### EXERCISE GOAL
Repeat the lines of the records below word for word, starting at the line that contains "Select the Betriebslaufzeit label" and ending at the line that contains "[x=37, y=104]", with both of those lines included.

### GIVEN INFORMATION
--- BEGIN ---

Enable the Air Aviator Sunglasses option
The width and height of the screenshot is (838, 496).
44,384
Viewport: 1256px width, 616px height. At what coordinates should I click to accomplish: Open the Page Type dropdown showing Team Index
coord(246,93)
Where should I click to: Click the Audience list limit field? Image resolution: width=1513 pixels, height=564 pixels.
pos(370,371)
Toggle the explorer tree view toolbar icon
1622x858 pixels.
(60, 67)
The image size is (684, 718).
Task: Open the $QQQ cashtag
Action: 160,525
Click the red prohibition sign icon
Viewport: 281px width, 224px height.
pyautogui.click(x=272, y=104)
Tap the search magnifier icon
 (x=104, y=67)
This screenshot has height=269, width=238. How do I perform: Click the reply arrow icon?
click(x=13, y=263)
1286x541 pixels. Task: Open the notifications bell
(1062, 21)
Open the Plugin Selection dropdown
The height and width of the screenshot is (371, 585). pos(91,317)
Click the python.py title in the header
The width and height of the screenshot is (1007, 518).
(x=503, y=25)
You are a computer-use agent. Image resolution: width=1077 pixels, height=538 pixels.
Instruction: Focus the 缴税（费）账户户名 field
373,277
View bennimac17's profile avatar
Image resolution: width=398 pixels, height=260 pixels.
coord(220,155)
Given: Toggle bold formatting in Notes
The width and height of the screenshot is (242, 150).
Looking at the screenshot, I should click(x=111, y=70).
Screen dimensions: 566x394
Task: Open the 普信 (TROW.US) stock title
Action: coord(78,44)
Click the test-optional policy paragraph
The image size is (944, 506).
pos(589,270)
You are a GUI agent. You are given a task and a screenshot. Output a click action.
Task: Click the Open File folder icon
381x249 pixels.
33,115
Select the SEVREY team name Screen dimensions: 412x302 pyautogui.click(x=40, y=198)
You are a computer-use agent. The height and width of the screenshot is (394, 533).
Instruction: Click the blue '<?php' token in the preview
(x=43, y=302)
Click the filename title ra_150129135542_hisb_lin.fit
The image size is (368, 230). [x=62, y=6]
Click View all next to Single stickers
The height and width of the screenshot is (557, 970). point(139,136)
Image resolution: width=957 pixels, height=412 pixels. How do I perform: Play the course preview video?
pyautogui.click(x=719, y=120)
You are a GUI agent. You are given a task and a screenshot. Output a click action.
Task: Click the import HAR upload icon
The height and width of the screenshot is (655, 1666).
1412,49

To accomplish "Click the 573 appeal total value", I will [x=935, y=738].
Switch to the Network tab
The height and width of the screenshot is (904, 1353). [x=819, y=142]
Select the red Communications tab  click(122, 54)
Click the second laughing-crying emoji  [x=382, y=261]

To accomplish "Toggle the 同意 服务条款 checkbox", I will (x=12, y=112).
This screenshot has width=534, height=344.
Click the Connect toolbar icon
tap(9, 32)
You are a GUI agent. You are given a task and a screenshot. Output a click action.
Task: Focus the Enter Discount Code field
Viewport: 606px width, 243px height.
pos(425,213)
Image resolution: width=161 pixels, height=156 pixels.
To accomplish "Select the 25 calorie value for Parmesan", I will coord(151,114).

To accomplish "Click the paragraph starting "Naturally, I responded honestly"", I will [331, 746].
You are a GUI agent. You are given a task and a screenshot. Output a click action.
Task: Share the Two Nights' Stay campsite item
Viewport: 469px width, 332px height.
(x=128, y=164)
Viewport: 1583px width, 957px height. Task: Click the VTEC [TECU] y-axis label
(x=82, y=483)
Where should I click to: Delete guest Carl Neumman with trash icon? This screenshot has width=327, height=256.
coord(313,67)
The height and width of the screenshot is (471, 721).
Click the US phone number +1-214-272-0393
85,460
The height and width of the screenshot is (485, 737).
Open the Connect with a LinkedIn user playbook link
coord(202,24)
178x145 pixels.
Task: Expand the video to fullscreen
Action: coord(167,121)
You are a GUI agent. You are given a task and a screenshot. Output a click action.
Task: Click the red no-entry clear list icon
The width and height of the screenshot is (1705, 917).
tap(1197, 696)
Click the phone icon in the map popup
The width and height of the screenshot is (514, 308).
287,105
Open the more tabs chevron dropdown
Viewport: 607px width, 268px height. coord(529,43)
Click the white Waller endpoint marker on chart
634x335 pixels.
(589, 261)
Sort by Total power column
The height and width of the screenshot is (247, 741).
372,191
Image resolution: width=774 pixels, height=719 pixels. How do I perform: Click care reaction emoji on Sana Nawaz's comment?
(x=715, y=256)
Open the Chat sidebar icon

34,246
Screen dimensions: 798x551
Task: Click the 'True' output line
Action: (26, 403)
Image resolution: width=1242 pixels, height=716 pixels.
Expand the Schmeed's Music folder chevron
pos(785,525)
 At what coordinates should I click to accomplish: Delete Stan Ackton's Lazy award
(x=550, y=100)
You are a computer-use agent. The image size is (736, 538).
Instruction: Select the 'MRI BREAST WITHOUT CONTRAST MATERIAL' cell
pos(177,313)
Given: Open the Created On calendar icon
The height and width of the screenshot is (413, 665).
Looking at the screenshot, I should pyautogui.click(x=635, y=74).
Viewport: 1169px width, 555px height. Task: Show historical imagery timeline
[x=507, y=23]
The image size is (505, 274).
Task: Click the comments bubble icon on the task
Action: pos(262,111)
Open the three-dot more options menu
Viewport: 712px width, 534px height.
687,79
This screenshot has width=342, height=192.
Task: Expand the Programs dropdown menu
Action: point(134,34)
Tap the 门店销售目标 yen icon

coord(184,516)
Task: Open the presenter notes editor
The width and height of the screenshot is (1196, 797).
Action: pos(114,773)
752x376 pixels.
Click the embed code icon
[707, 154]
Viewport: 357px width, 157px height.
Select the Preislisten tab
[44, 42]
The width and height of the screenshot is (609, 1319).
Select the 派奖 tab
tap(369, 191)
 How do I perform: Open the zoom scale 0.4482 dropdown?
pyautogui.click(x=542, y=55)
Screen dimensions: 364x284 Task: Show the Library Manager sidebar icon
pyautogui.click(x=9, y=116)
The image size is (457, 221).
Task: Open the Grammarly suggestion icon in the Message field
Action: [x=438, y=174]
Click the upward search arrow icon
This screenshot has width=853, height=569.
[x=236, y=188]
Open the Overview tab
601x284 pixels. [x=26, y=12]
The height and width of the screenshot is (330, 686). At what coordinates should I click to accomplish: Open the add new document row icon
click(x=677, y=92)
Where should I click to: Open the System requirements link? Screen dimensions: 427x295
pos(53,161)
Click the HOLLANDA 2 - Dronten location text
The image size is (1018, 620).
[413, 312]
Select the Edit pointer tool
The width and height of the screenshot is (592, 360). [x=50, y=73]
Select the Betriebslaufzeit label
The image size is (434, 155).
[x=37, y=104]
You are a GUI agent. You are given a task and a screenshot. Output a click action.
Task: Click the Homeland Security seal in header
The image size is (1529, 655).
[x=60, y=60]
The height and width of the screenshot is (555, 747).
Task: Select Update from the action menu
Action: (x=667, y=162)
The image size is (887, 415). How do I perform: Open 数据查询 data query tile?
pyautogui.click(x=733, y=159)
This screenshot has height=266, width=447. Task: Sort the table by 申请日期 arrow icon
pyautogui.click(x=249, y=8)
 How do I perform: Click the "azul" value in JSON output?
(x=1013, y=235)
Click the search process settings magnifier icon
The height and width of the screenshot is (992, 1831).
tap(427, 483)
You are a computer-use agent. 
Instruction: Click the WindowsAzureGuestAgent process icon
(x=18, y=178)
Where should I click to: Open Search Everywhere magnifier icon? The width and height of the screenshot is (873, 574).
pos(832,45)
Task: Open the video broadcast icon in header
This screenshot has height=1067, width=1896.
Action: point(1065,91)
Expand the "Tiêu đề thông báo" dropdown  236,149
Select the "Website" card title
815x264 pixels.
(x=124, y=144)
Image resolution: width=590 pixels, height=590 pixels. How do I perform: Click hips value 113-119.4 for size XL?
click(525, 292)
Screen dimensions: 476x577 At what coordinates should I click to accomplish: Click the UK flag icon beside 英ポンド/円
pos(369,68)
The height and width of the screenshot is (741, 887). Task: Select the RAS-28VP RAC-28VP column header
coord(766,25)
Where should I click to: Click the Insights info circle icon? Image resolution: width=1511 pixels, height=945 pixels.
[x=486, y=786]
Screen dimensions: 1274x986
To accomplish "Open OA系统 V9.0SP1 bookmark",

--- END ---

### TASK ANSWER
Select the Betriebslaufzeit label
The image size is (434, 155).
[x=37, y=104]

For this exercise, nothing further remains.